▶ TASK TO CARRY OUT
Entries must be copied exactly, with nothing left out.

▶ DATA FOR THE TASK
-.-.-

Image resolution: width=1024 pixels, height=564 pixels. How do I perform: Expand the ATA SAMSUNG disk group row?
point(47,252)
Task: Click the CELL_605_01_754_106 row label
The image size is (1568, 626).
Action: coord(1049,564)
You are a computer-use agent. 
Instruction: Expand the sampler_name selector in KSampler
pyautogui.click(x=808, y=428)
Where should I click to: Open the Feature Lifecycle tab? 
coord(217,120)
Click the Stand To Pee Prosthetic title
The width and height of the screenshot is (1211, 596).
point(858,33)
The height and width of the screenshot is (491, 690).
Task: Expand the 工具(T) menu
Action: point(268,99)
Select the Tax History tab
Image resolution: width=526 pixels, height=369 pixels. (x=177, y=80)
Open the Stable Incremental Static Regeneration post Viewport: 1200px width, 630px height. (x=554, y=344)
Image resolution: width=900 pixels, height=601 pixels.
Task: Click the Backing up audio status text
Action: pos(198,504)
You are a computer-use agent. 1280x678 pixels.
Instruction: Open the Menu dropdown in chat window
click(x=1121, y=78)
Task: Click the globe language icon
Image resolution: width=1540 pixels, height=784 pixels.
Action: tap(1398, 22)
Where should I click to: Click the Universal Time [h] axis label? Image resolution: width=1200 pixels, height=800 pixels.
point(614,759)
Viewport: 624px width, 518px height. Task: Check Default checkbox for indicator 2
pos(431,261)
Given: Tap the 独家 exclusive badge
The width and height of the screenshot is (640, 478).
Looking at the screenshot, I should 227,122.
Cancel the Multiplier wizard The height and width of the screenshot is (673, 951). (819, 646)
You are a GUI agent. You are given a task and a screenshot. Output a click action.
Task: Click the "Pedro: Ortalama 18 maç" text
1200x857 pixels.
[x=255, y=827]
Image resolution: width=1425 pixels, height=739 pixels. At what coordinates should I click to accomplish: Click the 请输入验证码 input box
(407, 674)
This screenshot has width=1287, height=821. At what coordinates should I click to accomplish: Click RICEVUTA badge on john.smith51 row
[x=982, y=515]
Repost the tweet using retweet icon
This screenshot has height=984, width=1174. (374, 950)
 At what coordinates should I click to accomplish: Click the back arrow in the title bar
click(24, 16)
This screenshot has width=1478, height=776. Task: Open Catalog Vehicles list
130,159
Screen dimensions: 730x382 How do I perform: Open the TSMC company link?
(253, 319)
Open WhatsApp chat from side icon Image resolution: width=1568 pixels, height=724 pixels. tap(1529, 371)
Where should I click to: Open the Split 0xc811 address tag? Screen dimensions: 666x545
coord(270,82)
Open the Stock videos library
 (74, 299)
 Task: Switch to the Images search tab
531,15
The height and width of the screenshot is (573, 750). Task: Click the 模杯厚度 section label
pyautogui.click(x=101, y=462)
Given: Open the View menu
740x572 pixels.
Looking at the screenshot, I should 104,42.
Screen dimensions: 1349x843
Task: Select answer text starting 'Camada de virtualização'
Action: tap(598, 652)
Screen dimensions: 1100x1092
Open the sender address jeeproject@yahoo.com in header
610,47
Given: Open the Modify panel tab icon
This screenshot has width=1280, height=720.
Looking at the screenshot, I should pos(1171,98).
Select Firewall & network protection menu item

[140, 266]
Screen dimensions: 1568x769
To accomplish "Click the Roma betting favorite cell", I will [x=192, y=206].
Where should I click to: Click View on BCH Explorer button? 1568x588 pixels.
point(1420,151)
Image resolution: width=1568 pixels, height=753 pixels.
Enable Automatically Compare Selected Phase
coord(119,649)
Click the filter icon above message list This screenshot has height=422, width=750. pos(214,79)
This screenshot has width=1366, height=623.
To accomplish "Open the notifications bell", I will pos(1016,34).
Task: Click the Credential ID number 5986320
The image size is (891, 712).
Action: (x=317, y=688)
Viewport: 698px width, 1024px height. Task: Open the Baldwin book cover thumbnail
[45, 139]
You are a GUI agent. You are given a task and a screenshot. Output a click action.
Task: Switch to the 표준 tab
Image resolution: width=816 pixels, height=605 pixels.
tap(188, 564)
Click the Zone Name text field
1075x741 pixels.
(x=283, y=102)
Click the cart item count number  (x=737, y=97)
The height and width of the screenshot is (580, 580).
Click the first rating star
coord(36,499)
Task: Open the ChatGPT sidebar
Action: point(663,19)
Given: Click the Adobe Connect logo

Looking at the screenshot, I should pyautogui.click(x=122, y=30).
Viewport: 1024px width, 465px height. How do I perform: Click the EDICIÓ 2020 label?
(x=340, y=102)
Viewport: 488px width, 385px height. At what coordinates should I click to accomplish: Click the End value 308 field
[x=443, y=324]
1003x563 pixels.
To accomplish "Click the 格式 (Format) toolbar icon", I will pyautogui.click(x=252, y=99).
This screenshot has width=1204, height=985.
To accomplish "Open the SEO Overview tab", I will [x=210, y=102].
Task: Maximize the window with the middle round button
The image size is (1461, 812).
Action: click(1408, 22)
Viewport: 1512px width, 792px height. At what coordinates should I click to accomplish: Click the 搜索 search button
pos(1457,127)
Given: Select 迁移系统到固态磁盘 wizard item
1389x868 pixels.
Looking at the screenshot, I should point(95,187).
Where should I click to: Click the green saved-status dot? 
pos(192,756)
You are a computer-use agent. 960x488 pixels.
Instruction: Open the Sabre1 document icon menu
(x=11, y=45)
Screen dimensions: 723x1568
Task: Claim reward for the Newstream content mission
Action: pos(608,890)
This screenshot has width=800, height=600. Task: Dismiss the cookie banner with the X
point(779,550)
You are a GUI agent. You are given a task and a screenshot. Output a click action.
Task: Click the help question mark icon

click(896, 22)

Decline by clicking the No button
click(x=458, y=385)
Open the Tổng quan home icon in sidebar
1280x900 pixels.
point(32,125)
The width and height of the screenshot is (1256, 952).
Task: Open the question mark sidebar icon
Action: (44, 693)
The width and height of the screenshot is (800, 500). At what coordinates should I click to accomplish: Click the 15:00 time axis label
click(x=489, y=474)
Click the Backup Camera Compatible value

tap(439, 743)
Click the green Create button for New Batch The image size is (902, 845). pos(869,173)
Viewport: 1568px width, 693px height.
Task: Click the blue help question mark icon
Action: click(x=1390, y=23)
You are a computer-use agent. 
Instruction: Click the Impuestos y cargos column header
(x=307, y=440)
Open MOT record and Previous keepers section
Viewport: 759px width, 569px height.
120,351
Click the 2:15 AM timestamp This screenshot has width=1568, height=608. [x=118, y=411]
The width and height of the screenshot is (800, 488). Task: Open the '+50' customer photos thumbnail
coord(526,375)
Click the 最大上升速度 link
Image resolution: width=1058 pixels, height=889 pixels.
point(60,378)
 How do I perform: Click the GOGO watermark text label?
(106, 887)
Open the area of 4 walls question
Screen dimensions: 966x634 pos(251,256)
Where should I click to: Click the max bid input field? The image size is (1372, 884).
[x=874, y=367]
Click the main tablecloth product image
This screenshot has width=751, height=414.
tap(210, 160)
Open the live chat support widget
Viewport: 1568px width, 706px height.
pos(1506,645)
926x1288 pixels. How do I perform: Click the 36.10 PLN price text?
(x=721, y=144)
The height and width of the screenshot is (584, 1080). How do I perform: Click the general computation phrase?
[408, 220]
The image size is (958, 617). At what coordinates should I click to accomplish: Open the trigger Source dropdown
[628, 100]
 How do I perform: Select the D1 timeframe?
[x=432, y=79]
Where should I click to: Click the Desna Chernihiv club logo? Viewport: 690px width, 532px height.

-.-.-

▶ RESULT OF THE TASK
Image resolution: width=1024 pixels, height=564 pixels. How do I perform: Expand the ATA SAMSUNG disk group row?
point(47,252)
Task: Click the CELL_605_01_754_106 row label
The image size is (1568, 626).
Action: coord(1049,564)
You are a computer-use agent. 
Instruction: Expand the sampler_name selector in KSampler
pyautogui.click(x=808, y=428)
Where should I click to: Open the Feature Lifecycle tab? 
coord(217,120)
Click the Stand To Pee Prosthetic title
The width and height of the screenshot is (1211, 596).
point(858,33)
The height and width of the screenshot is (491, 690).
Task: Expand the 工具(T) menu
Action: point(268,99)
Select the Tax History tab
Image resolution: width=526 pixels, height=369 pixels. (x=177, y=80)
Open the Stable Incremental Static Regeneration post Viewport: 1200px width, 630px height. (x=554, y=344)
Image resolution: width=900 pixels, height=601 pixels.
Task: Click the Backing up audio status text
Action: pos(198,504)
You are a computer-use agent. 1280x678 pixels.
Instruction: Open the Menu dropdown in chat window
click(x=1121, y=78)
Task: Click the globe language icon
Image resolution: width=1540 pixels, height=784 pixels.
Action: tap(1398, 22)
Where should I click to: Click the Universal Time [h] axis label? Image resolution: width=1200 pixels, height=800 pixels.
point(614,759)
Viewport: 624px width, 518px height. Task: Check Default checkbox for indicator 2
pos(431,261)
Given: Tap the 独家 exclusive badge
The width and height of the screenshot is (640, 478).
Looking at the screenshot, I should 227,122.
Cancel the Multiplier wizard The height and width of the screenshot is (673, 951). (819, 646)
You are a GUI agent. You are given a task and a screenshot. Output a click action.
Task: Click the "Pedro: Ortalama 18 maç" text
1200x857 pixels.
[x=255, y=827]
Image resolution: width=1425 pixels, height=739 pixels. At what coordinates should I click to accomplish: Click the 请输入验证码 input box
(407, 674)
This screenshot has width=1287, height=821. At what coordinates should I click to accomplish: Click RICEVUTA badge on john.smith51 row
[x=982, y=515]
Repost the tweet using retweet icon
This screenshot has height=984, width=1174. (374, 950)
 At what coordinates should I click to accomplish: Click the back arrow in the title bar
click(24, 16)
This screenshot has width=1478, height=776. Task: Open Catalog Vehicles list
130,159
Screen dimensions: 730x382 How do I perform: Open the TSMC company link?
(253, 319)
Open WhatsApp chat from side icon Image resolution: width=1568 pixels, height=724 pixels. tap(1529, 371)
Where should I click to: Open the Split 0xc811 address tag? Screen dimensions: 666x545
coord(270,82)
Open the Stock videos library
 (74, 299)
 Task: Switch to the Images search tab
531,15
The height and width of the screenshot is (573, 750). Task: Click the 模杯厚度 section label
pyautogui.click(x=101, y=462)
Given: Open the View menu
740x572 pixels.
Looking at the screenshot, I should 104,42.
Screen dimensions: 1349x843
Task: Select answer text starting 'Camada de virtualização'
Action: tap(598, 652)
Screen dimensions: 1100x1092
Open the sender address jeeproject@yahoo.com in header
610,47
Given: Open the Modify panel tab icon
This screenshot has width=1280, height=720.
Looking at the screenshot, I should pos(1171,98).
Select Firewall & network protection menu item

[140, 266]
Screen dimensions: 1568x769
To accomplish "Click the Roma betting favorite cell", I will [x=192, y=206].
Where should I click to: Click View on BCH Explorer button? 1568x588 pixels.
point(1420,151)
Image resolution: width=1568 pixels, height=753 pixels.
Enable Automatically Compare Selected Phase
coord(119,649)
Click the filter icon above message list This screenshot has height=422, width=750. pos(214,79)
This screenshot has width=1366, height=623.
To accomplish "Open the notifications bell", I will pos(1016,34).
Task: Click the Credential ID number 5986320
The image size is (891, 712).
Action: (x=317, y=688)
Viewport: 698px width, 1024px height. Task: Open the Baldwin book cover thumbnail
[45, 139]
You are a GUI agent. You are given a task and a screenshot. Output a click action.
Task: Switch to the 표준 tab
Image resolution: width=816 pixels, height=605 pixels.
tap(188, 564)
Click the Zone Name text field
1075x741 pixels.
(x=283, y=102)
Click the cart item count number  (x=737, y=97)
The height and width of the screenshot is (580, 580).
Click the first rating star
coord(36,499)
Task: Open the ChatGPT sidebar
Action: point(663,19)
Given: Click the Adobe Connect logo

Looking at the screenshot, I should pyautogui.click(x=122, y=30).
Viewport: 1024px width, 465px height. How do I perform: Click the EDICIÓ 2020 label?
(x=340, y=102)
Viewport: 488px width, 385px height. At what coordinates should I click to accomplish: Click the End value 308 field
[x=443, y=324]
1003x563 pixels.
To accomplish "Click the 格式 (Format) toolbar icon", I will pyautogui.click(x=252, y=99).
This screenshot has width=1204, height=985.
To accomplish "Open the SEO Overview tab", I will [x=210, y=102].
Task: Maximize the window with the middle round button
The image size is (1461, 812).
Action: click(1408, 22)
Viewport: 1512px width, 792px height. At what coordinates should I click to accomplish: Click the 搜索 search button
pos(1457,127)
Given: Select 迁移系统到固态磁盘 wizard item
1389x868 pixels.
Looking at the screenshot, I should point(95,187).
Where should I click to: Click the green saved-status dot? 
pos(192,756)
You are a computer-use agent. 960x488 pixels.
Instruction: Open the Sabre1 document icon menu
(x=11, y=45)
Screen dimensions: 723x1568
Task: Claim reward for the Newstream content mission
Action: pos(608,890)
This screenshot has width=800, height=600. Task: Dismiss the cookie banner with the X
point(779,550)
You are a GUI agent. You are given a task and a screenshot. Output a click action.
Task: Click the help question mark icon

click(896, 22)

Decline by clicking the No button
click(x=458, y=385)
Open the Tổng quan home icon in sidebar
1280x900 pixels.
point(32,125)
The width and height of the screenshot is (1256, 952).
Task: Open the question mark sidebar icon
Action: (44, 693)
The width and height of the screenshot is (800, 500). At what coordinates should I click to accomplish: Click the 15:00 time axis label
click(x=489, y=474)
Click the Backup Camera Compatible value

tap(439, 743)
Click the green Create button for New Batch The image size is (902, 845). pos(869,173)
Viewport: 1568px width, 693px height.
Task: Click the blue help question mark icon
Action: click(x=1390, y=23)
You are a computer-use agent. 
Instruction: Click the Impuestos y cargos column header
(x=307, y=440)
Open MOT record and Previous keepers section
Viewport: 759px width, 569px height.
120,351
Click the 2:15 AM timestamp This screenshot has width=1568, height=608. [x=118, y=411]
The width and height of the screenshot is (800, 488). Task: Open the '+50' customer photos thumbnail
coord(526,375)
Click the 最大上升速度 link
Image resolution: width=1058 pixels, height=889 pixels.
point(60,378)
 How do I perform: Click the GOGO watermark text label?
(106, 887)
Open the area of 4 walls question
Screen dimensions: 966x634 pos(251,256)
Where should I click to: Click the max bid input field? The image size is (1372, 884).
[x=874, y=367]
Click the main tablecloth product image
This screenshot has width=751, height=414.
tap(210, 160)
Open the live chat support widget
Viewport: 1568px width, 706px height.
pos(1506,645)
926x1288 pixels. How do I perform: Click the 36.10 PLN price text?
(x=721, y=144)
The height and width of the screenshot is (584, 1080). How do I perform: Click the general computation phrase?
[408, 220]
The image size is (958, 617). At what coordinates should I click to accomplish: Open the trigger Source dropdown
[628, 100]
 How do I perform: Select the D1 timeframe?
[x=432, y=79]
Where should I click to: Click the Desna Chernihiv club logo? Viewport: 690px width, 532px height.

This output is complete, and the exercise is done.